Background: Alcohol use motives are closely associated with specific profiles of alcohol use and reflect a subjectively derived decisional framework based on a motivational style of responding. Adult twin studies typically estimate the heritability of alcohol use motives to be between 7 and 42%, although relatively little is known about genetic and environmental influences upon alcohol use motives in adolescence.
Methods: Latent class analysis (LCA) models containing 1 through 5 classes were fitted to the data derived from 1,422 adolescent twin and siblings self-reported alcohol use motives. Using twin models, we estimated the genetic, shared, and nonshared environmental influences to the class membership data derived from the LCA.

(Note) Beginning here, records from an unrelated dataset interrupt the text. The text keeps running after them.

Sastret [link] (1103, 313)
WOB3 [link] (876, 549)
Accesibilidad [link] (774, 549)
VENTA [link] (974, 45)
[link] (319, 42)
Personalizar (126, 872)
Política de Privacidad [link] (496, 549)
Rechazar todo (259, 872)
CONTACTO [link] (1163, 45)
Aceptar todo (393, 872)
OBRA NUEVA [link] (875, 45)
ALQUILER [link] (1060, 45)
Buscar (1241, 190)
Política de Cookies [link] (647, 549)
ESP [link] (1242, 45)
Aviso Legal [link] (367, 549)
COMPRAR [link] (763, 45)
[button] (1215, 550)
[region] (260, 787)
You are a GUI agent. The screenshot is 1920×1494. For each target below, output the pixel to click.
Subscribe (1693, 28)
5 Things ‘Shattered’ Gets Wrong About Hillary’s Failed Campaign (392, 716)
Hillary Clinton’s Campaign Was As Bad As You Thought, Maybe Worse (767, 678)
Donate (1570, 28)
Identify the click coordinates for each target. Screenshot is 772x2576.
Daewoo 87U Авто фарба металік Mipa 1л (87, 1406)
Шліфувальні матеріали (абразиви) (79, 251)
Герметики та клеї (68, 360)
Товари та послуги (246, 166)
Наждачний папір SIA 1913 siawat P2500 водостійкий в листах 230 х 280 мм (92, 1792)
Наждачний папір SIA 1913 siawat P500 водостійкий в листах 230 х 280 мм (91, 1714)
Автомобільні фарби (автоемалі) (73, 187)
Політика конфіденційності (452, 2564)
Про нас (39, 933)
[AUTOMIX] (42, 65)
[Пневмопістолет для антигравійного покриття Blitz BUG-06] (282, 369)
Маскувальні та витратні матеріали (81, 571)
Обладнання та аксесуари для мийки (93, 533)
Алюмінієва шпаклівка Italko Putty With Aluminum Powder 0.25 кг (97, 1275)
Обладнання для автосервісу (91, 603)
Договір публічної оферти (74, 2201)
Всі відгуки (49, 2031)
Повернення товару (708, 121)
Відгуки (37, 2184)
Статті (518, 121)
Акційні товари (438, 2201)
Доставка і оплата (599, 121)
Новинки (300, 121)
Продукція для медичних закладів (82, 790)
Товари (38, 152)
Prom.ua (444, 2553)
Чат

Results: Four drinking motives classes were identified (family-oriented, social, enhancement/social, and coping/social). The coping/social and enhancement/social classes were differentiated from the social class on measures of depression, delinquency, and aggressive behavior. Analyses indicated that nonadditive genetic factors accounted for 76% of the variance in the coping/social motives class and additive genetic influences accounted for 66% of the variance in the social motives class. There was a moderate contribution of genetic factors and shared environmental factors influencing class membership of enhancement/social motivated drinkers (28 and 20% explained variance, respectively). Substantial shared environmental influences were revealed for membership of the family-oriented class (75%).
Conclusions: Heritable influences may predispose individuals to drink to cope with negative affect, for social reasons, and to a lesser extent for enhancement. Familial environmental influences shape family-oriented motives for drinking in adolescents.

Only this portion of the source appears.